#### [Input rows]

====

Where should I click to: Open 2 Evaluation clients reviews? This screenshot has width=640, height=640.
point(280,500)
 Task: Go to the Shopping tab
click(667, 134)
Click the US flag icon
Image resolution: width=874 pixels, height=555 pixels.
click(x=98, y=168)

====

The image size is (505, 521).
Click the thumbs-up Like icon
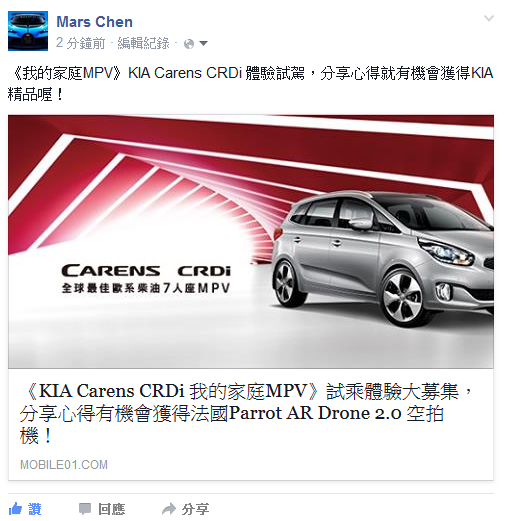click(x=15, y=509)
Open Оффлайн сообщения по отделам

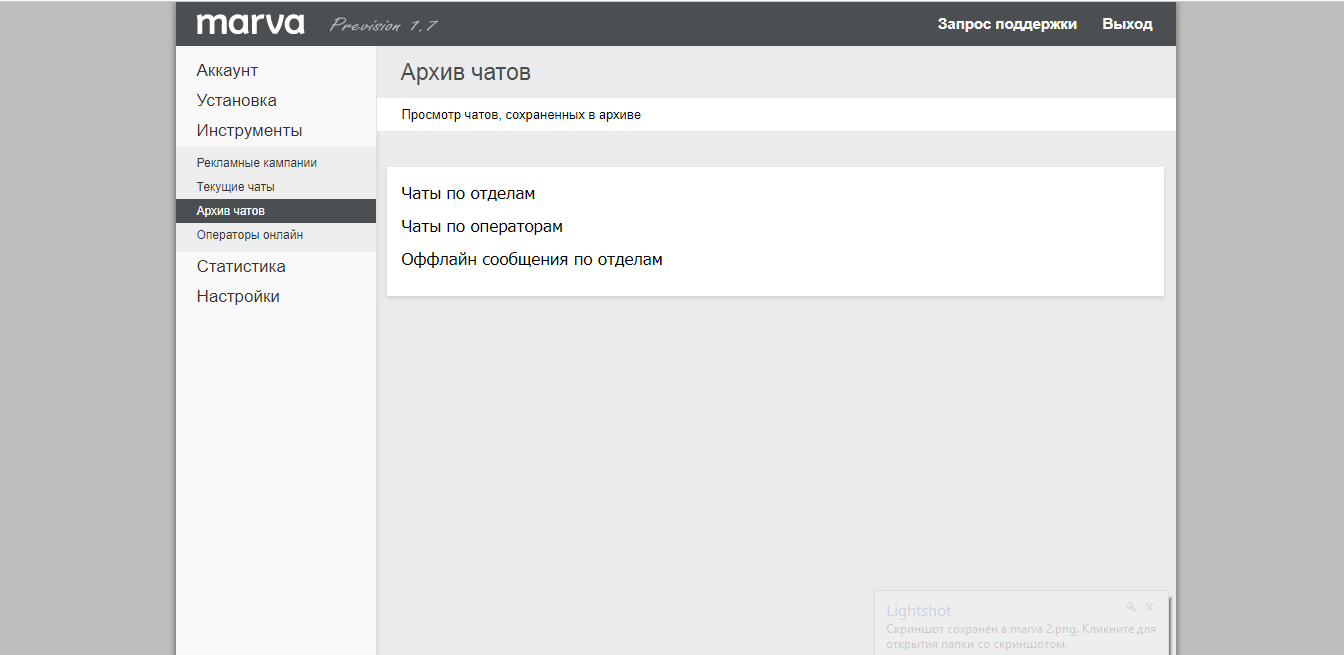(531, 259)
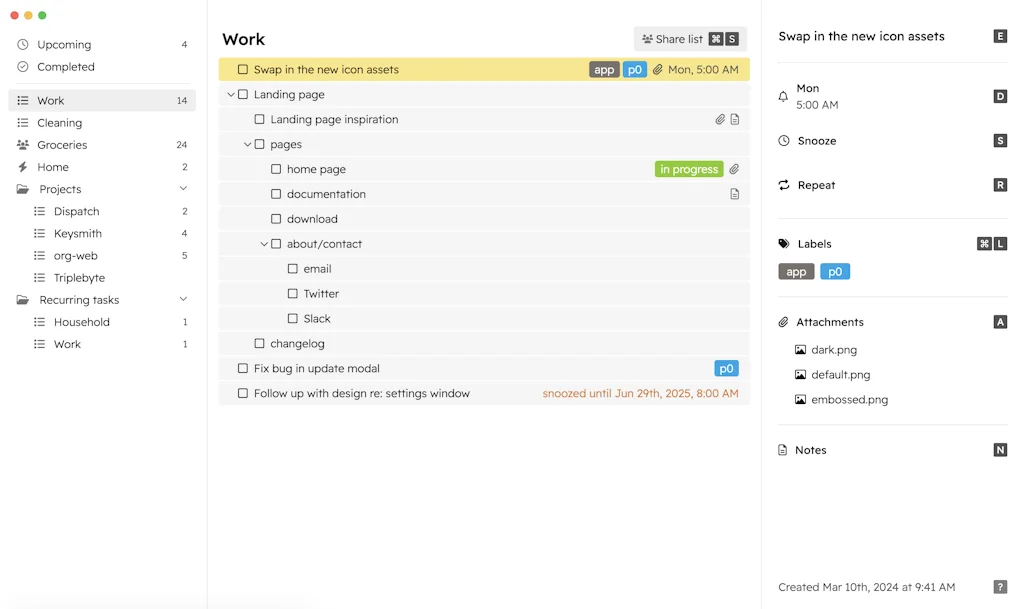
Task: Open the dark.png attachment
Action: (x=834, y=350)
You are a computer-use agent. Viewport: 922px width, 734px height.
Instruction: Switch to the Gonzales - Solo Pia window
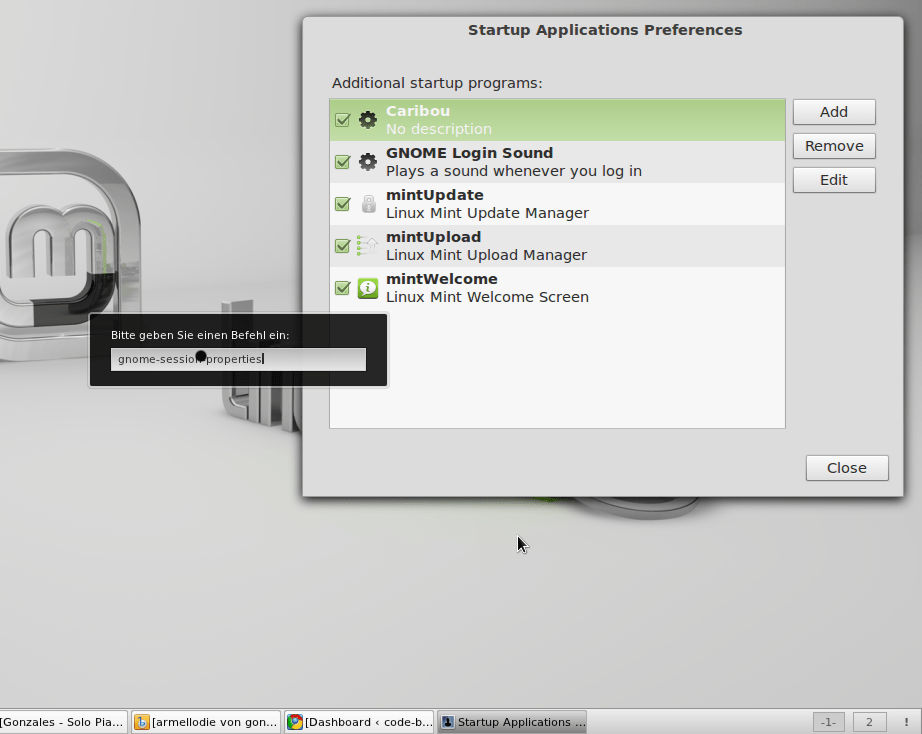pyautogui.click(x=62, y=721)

====

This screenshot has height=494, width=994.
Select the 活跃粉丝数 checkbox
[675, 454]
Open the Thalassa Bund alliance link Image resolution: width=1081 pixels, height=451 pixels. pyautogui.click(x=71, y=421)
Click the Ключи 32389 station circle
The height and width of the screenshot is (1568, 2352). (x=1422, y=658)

====

#### [Task requirements]
Show each line of the records above that contains the string "This", copying those lines in full. Case counts.

#### [Finished exercise]
Where should I click to: Open 2 Evaluation clients reviews? This screenshot has width=640, height=640.
This screenshot has height=494, width=994.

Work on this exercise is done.